Fraunhofer researchers have teamed up with biologists, educationalists and sociologists to develop the online forum Biotalk. The discussion platform got off to a flying start: over 300 Hamburg schoolchildren discussed genenetic engineering and had a whale of a time.

More than 300 Hamburg schoolchildren aged between 13 and 18 took on the roles of politicians, scientists, intellectuals, entrepreneurs, environmentalists, farmers and consumers to discuss the different aspects of GM foods over a three-week period – all in an online forum. "The project has been a resounding success. Biotalk shows how a large group of schoolchildren can be motivated to discuss at length and at a fairly high level such a difficult topic like GM technology", is how Josef Wehner, an expert in media studies at the Fraunhofer Institute for Autonomous Intelligent Systems AIS in Sankt Augustin sums it up. Together with biologists and educationalists from the University of Hamburg, sociologists from TuTech Innovation GmbH in Hamburg-Harburg and colleagues from the AIS, he devised the discussion forum as part of the project funded by the Federal Ministry for Education and Research. Perhaps the most striking aspect is that many of the registered participants seemed hooked on the issue virtually throughout the entire online phase, and did so not during but outside normal school hours: The bulk of the 3500 articles were written after school. And more than 22,000 articles were downloaded outside school hours. Josef Wehner attributes the commitment of many participants essentially to one factor, which tends to be sadly neglected in other online forums: the fun factor. To motivate the schoolchildren to look seriously at an issue like genetic engineering, the scientists put together an interesting mix of information and entertainment: the participants built up their knowledge, collecting points along the way by answering quiz questions, putting forward convincing arguments or writing stories, all to win one of the prizes up for grabs. "The prizes are not the be-all and end-all though", says Josef Wehner. "What is more important is that the participants took on different roles and experimented with those roles.

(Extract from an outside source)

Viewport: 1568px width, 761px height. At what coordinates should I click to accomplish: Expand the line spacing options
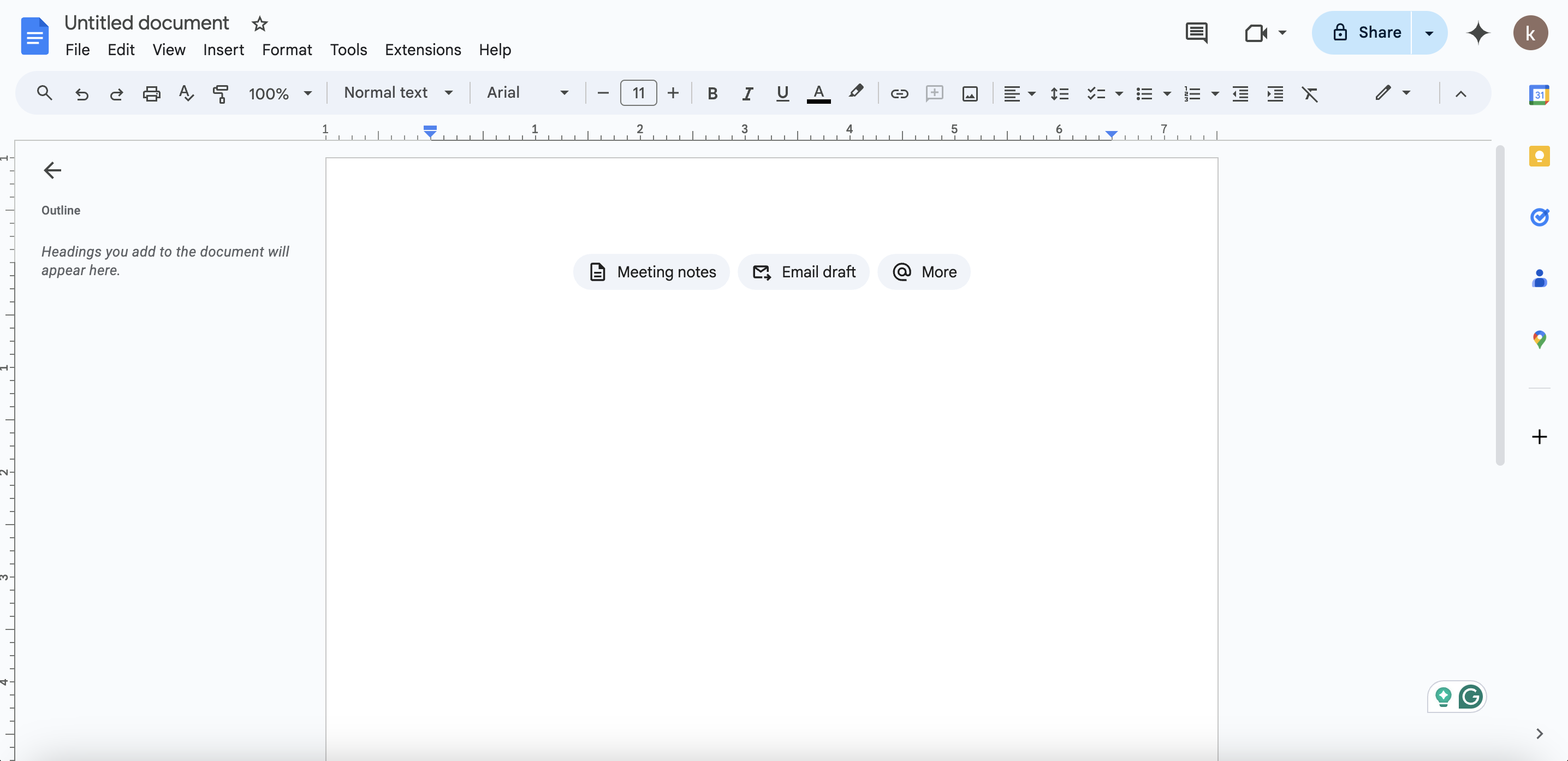(1060, 93)
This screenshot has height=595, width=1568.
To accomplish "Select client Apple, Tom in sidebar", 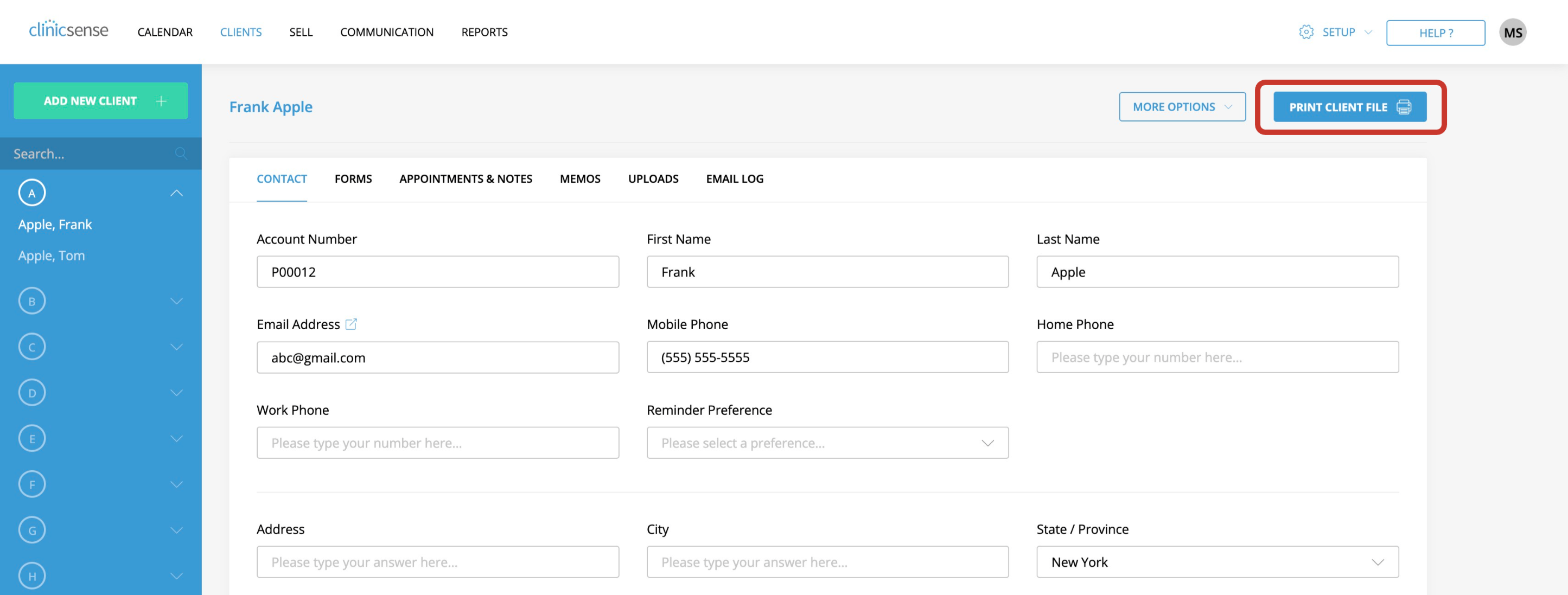I will pyautogui.click(x=52, y=255).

In this way, these young people got a handle on a difficult issue through role-play. It might have also motivated the schoolchildren to get involved in the cut and thrust of the debate. Suddenly learning becomes fun." The AIS scientists also intend to use this principle to design future online forums for companies, too, such as in a forum that would encourage employees to discuss important structural or strategic questions.